▶ [Records for the exercise]
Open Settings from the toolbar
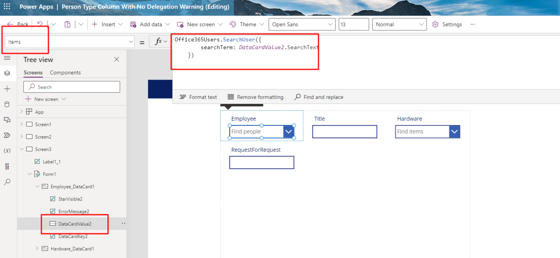The height and width of the screenshot is (258, 560). point(447,24)
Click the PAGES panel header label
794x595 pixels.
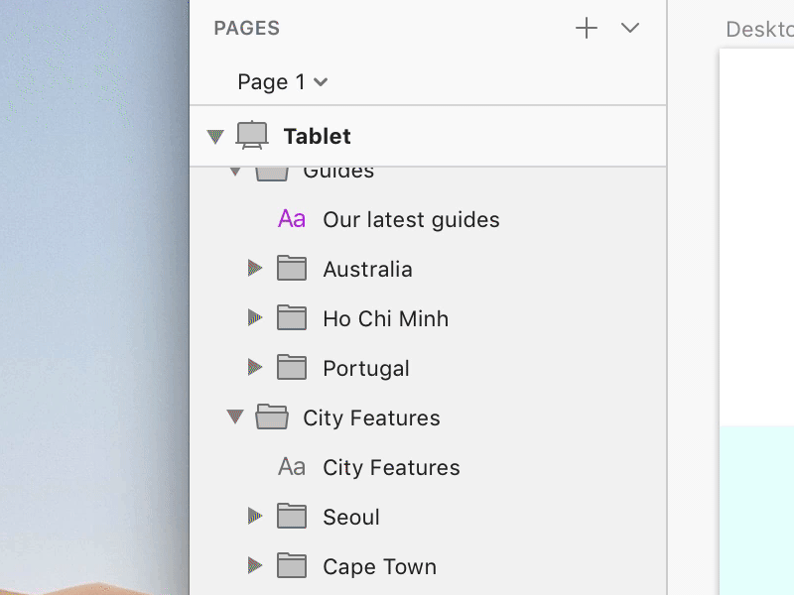[x=247, y=28]
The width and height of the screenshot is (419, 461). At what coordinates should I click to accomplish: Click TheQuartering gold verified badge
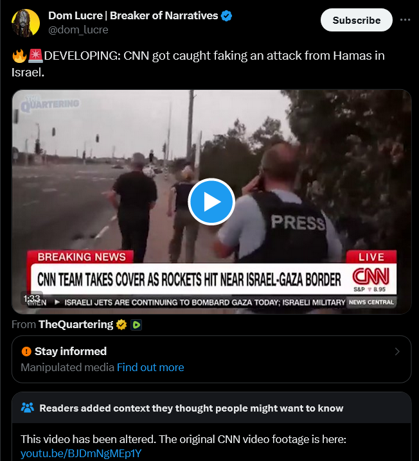tap(121, 325)
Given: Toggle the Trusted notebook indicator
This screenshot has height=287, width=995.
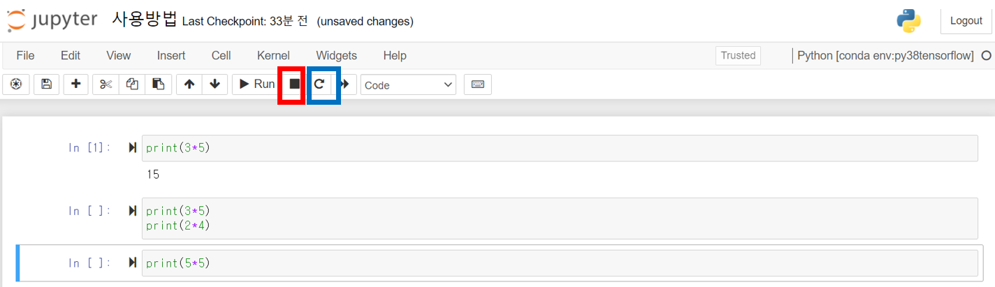Looking at the screenshot, I should tap(738, 56).
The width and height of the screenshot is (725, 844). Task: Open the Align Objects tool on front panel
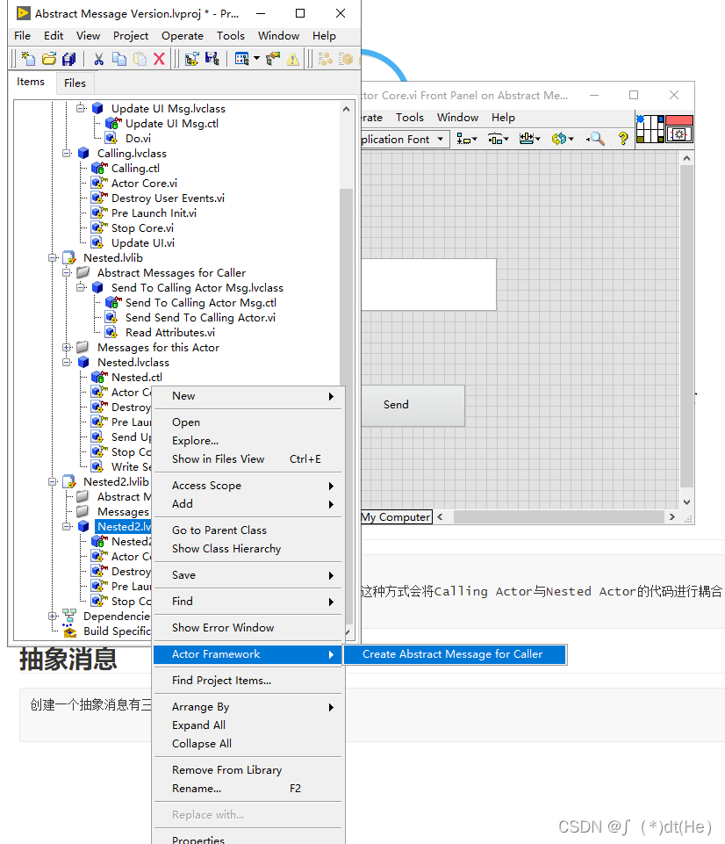coord(463,140)
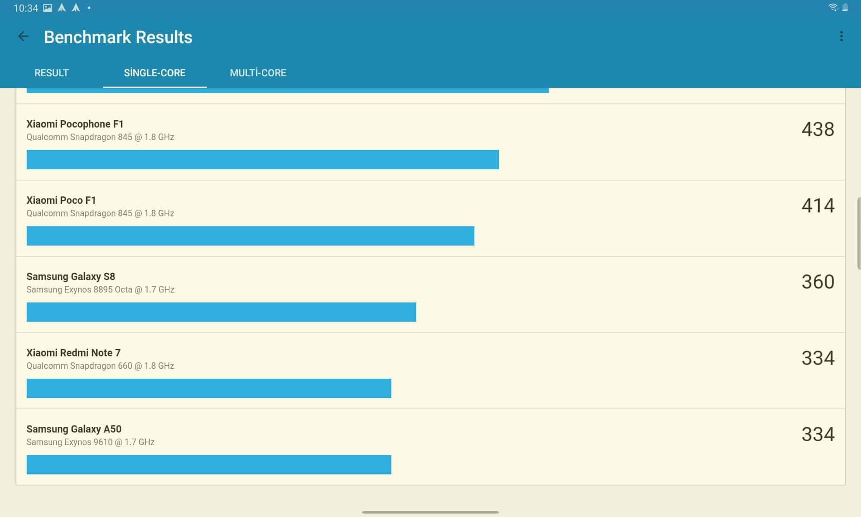Open the MULTI-CORE tab
The width and height of the screenshot is (861, 517).
tap(258, 73)
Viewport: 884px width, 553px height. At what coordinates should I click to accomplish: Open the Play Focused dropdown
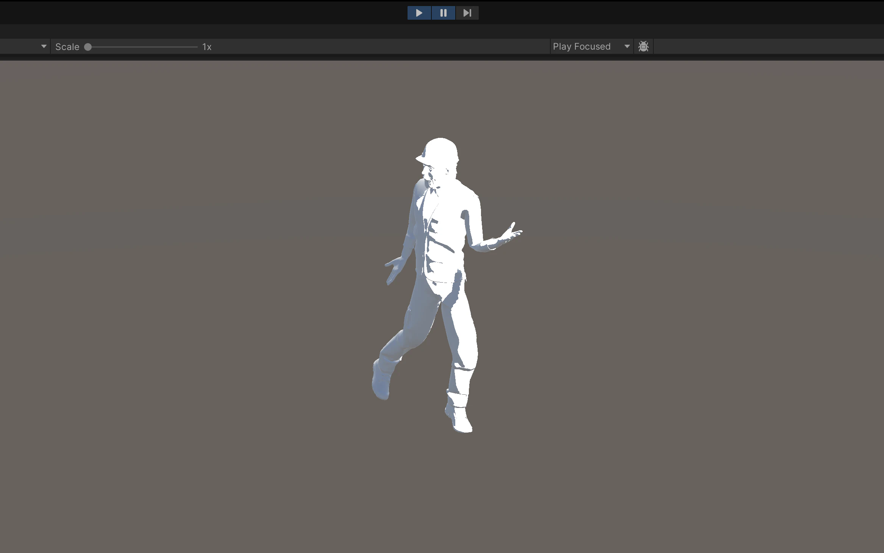pyautogui.click(x=592, y=47)
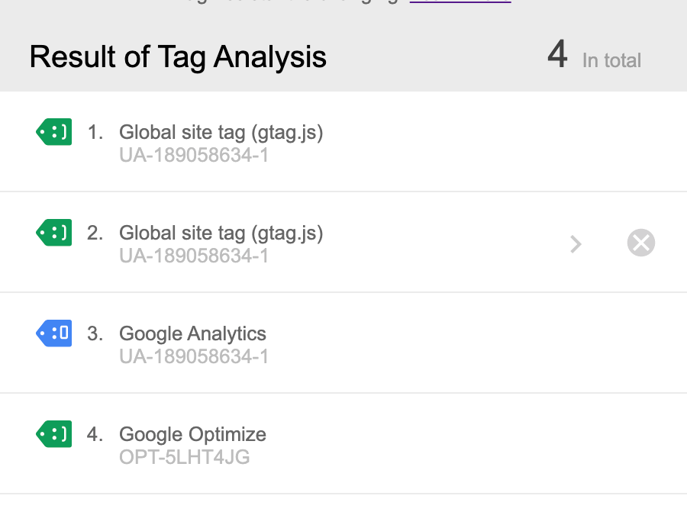This screenshot has width=687, height=528.
Task: Click the number '1.' beside the first tag
Action: tap(95, 132)
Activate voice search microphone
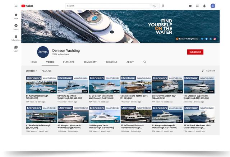The height and width of the screenshot is (157, 230). click(x=163, y=6)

▶ [What you should do] Your answer must be the full listing, copied exactly, with no pictures in it.

▶ [Expected output]
Open Settings from the toolbar
The height and width of the screenshot is (258, 560). point(447,24)
Click the PAGES panel header label
794x595 pixels.
[x=247, y=28]
The width and height of the screenshot is (419, 461). At what coordinates should I click to accomplish: Click TheQuartering gold verified badge
tap(121, 325)
Given: Toggle the Trusted notebook indicator
This screenshot has height=287, width=995.
Looking at the screenshot, I should tap(738, 56).
The width and height of the screenshot is (725, 844). Task: Open the Align Objects tool on front panel
coord(463,140)
Open the MULTI-CORE tab
The width and height of the screenshot is (861, 517).
tap(258, 73)
Viewport: 884px width, 553px height. At what coordinates should I click to accomplish: Open the Play Focused dropdown
pyautogui.click(x=592, y=47)
This screenshot has width=687, height=528.
Task: Click the number '1.' beside the first tag
Action: tap(95, 132)
Activate voice search microphone
The height and width of the screenshot is (157, 230). click(x=163, y=6)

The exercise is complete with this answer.